#### RECORDS SHOWN
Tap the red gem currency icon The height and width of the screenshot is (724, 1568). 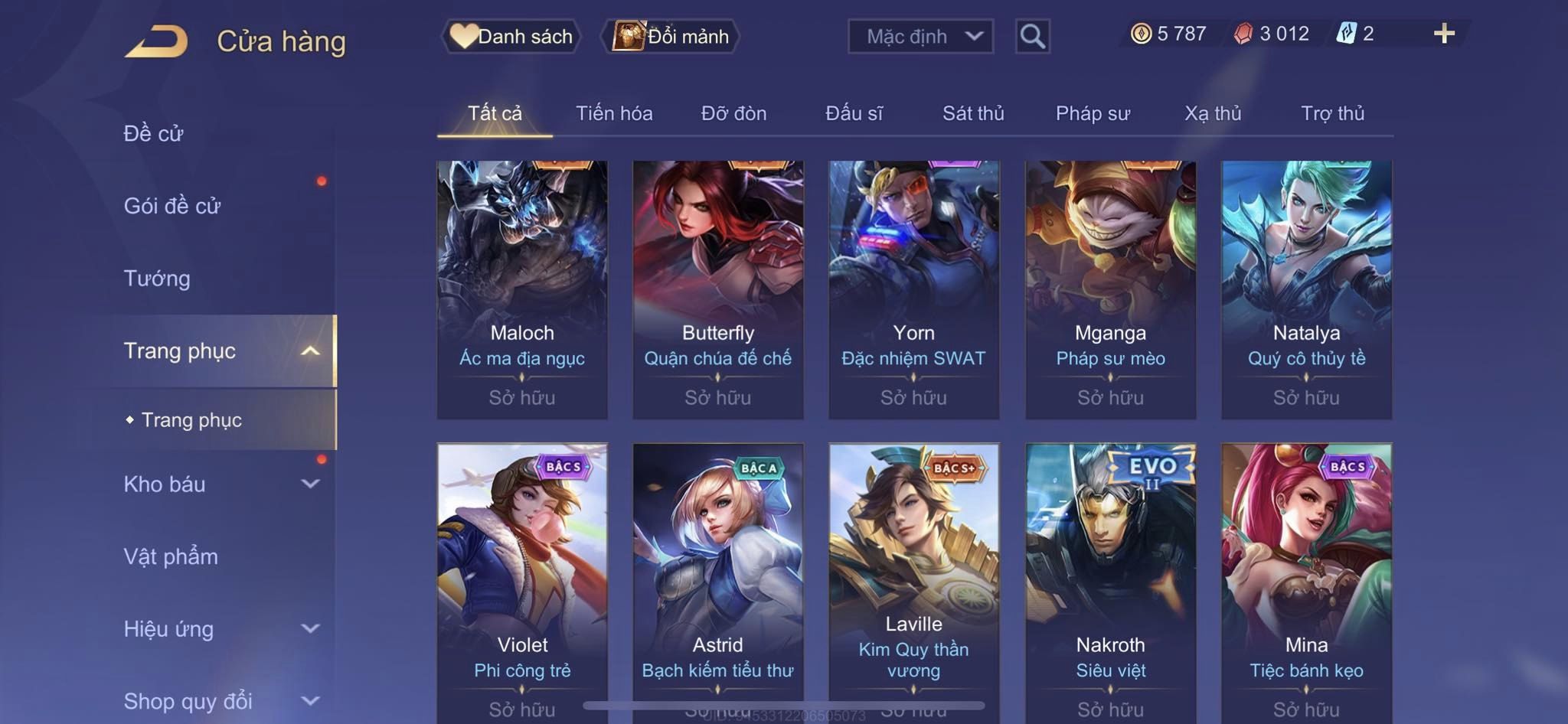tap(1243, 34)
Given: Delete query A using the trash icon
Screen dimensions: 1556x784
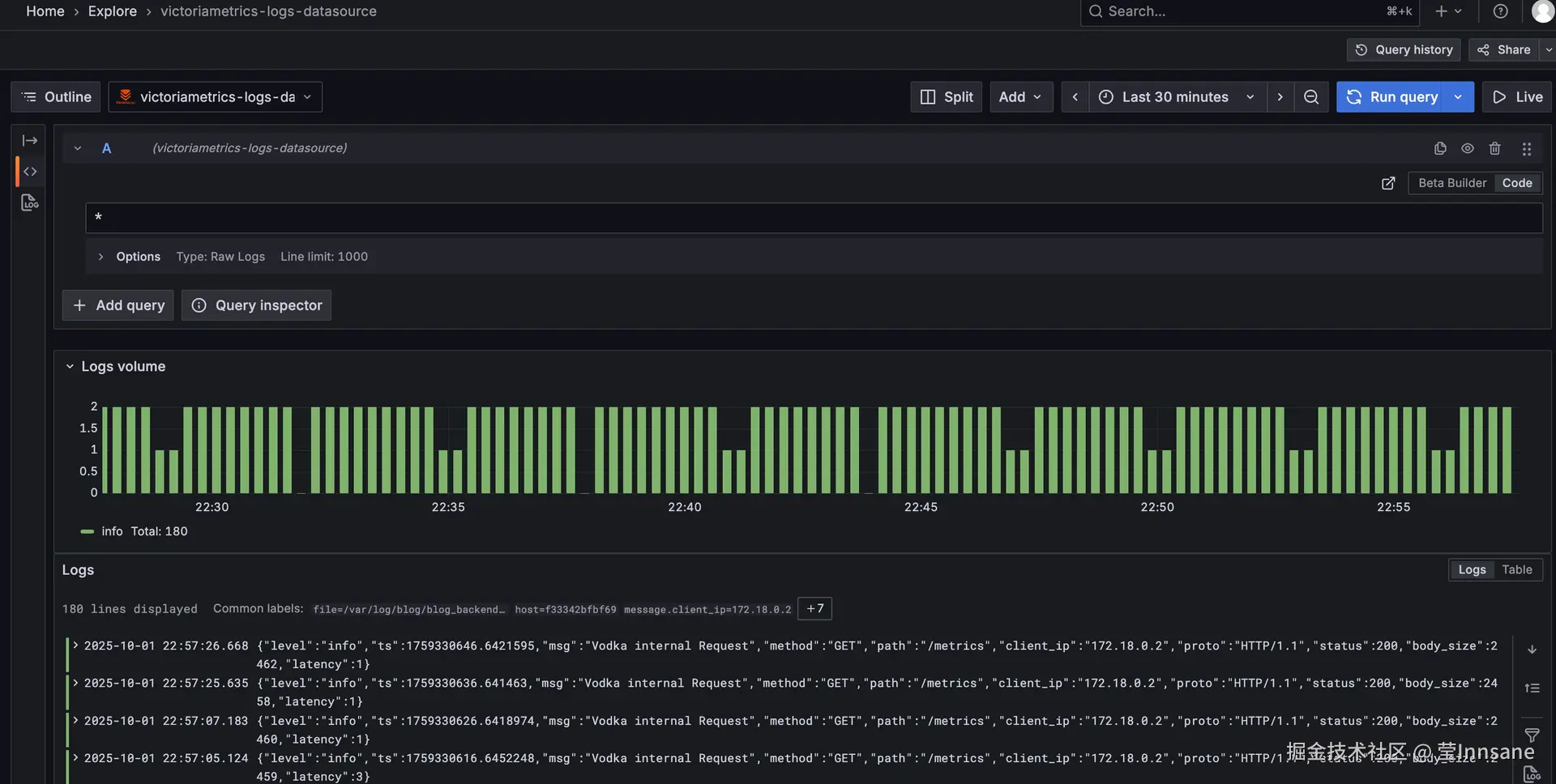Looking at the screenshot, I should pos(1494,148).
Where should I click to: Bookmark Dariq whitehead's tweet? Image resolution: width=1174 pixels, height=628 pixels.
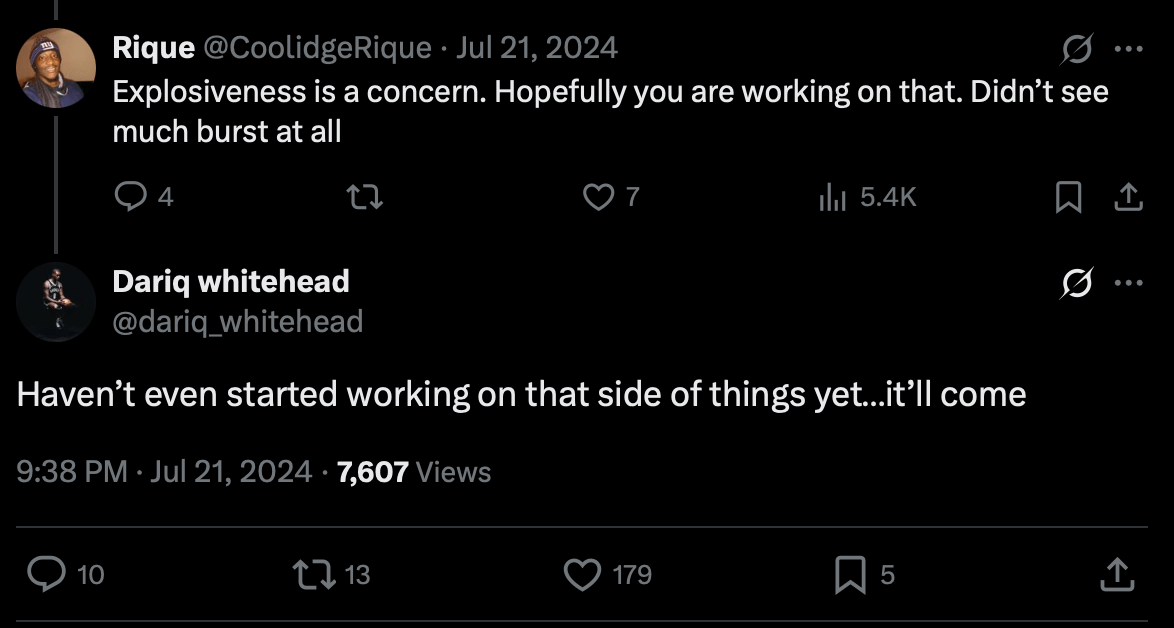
########
### EXERCISE
All that belongs in the answer is the lines from the line with "Screen dimensions: 1556x784" through the closing line of the entries, inclusive, transcribed exactly and free of pictures.

### ANSWER TO THIS TASK
Screen dimensions: 1556x784
Looking at the screenshot, I should pos(1494,148).
Where should I click to: Bookmark Dariq whitehead's tweet? Image resolution: width=1174 pixels, height=628 pixels.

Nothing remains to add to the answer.